The role of hope, as a belief in a possible positive future, appears to have been paramount to ensuring the survival of any prisoner and Frankl notes that when a prisoner gave up hope and ate the last bit of bread that he had been saving, or smoked the cigarette that he had buried deep in a pocket for safe-keeping, it was a virtual certainty that that prisoner would be dead within a few days, or even hours. It seems that when man lives on the very knife edge of starvation and exhaustion, hope can sustain him from meal to meal, but without that hope, he will perish before help can come.

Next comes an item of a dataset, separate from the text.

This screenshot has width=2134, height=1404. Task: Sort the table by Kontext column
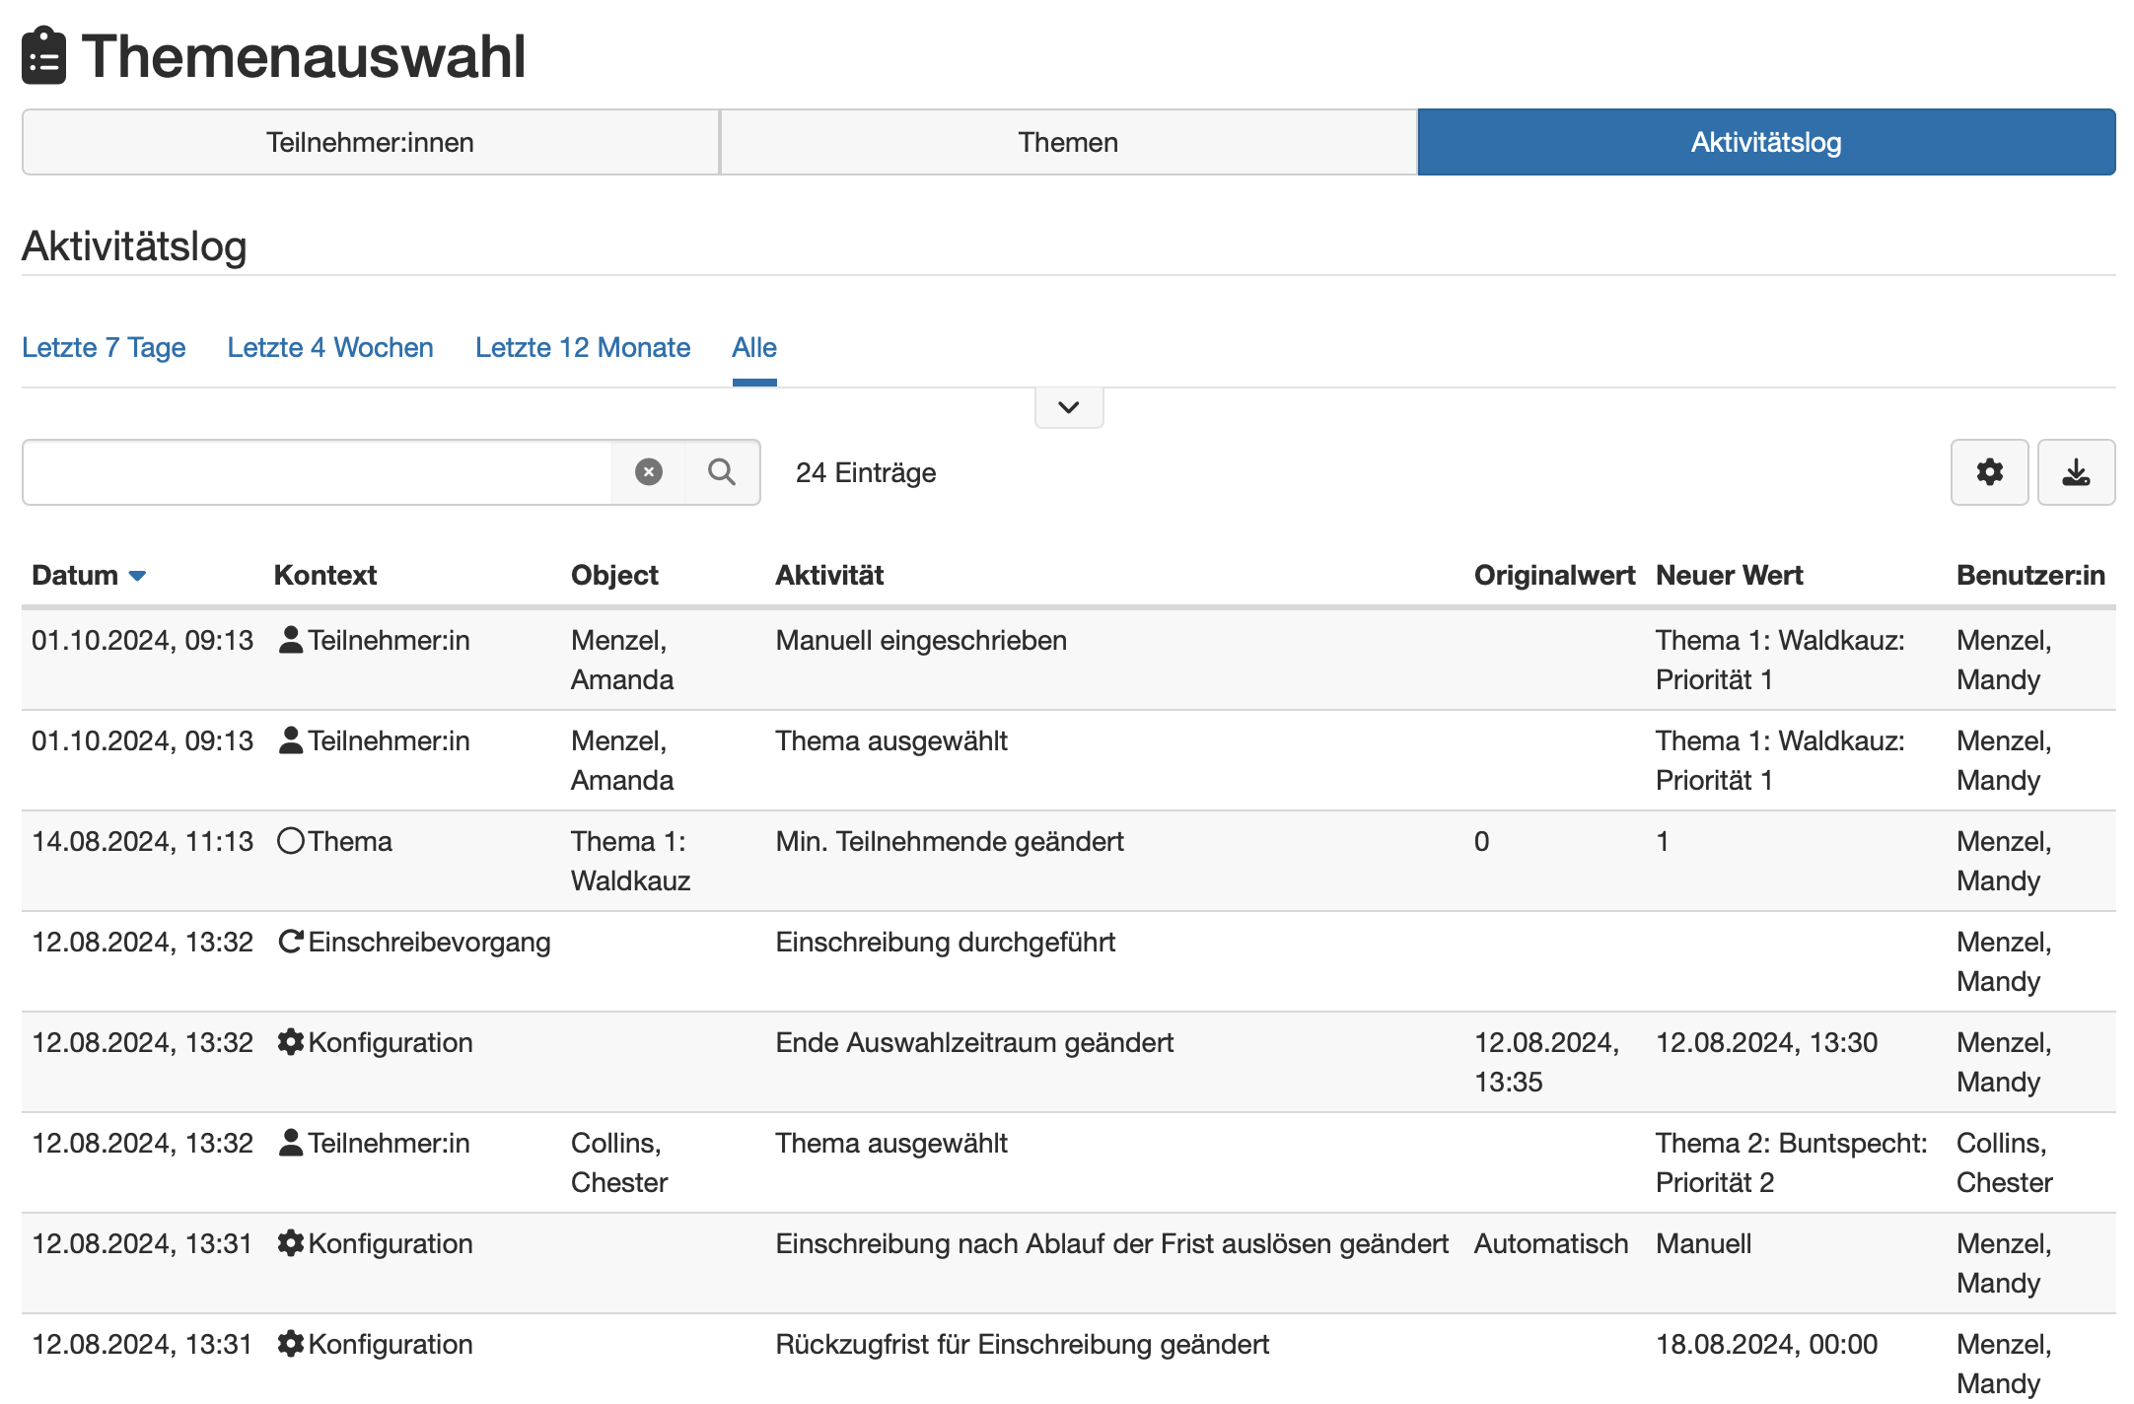click(325, 575)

The book was first published in 1946 and my edition is an imprint of 1992. On the front cover of the copy that I bought the following line is printed: 9 million copies sold. I wonder how many people have read the book now and I suggest that if you have not read it, you do. I found it to be well worth the few hours that it takes to flick from cover to cover. In his own introduction to this edition, Frankl describes his thoughts when interviewers or TV presenters ask him how he feels about the success of his book. He writes: I react by reporting that in the first place I do not at all see in the bestseller status of my book an achievement and accomplishment on my part, but rather an expression of the misery of our time: if hundreds of thousands of people reach out for a book whose very title promises to deal with the question of a meaning of life, it must be a question that burns under their fingernails.”

In my very humble opinion, the fact that many of us are searching for meaning need not necessarily be read as a negative aspect of our times. In the section on logotherapy Frankl notes that depression in often caused by a lack of meaning and that when people have a purpose, any purpose to their lives, they become more positive about the nature of their existence. He writes that far from meaning being a god-given right with which we are born and that we must only seek in order to discover, we must see our lives as an opportunity to create meaning and to find a purpose for our existence.

Frankl thought that it was unfortunate that many of those who read his book had not yet found meaning in their lives. I think that it is positive that so many people are out there seeking that meaning, searching for a way to infuse their lives with purpose and reading the wise words of Viktor E. Frankl in order to help them along their way.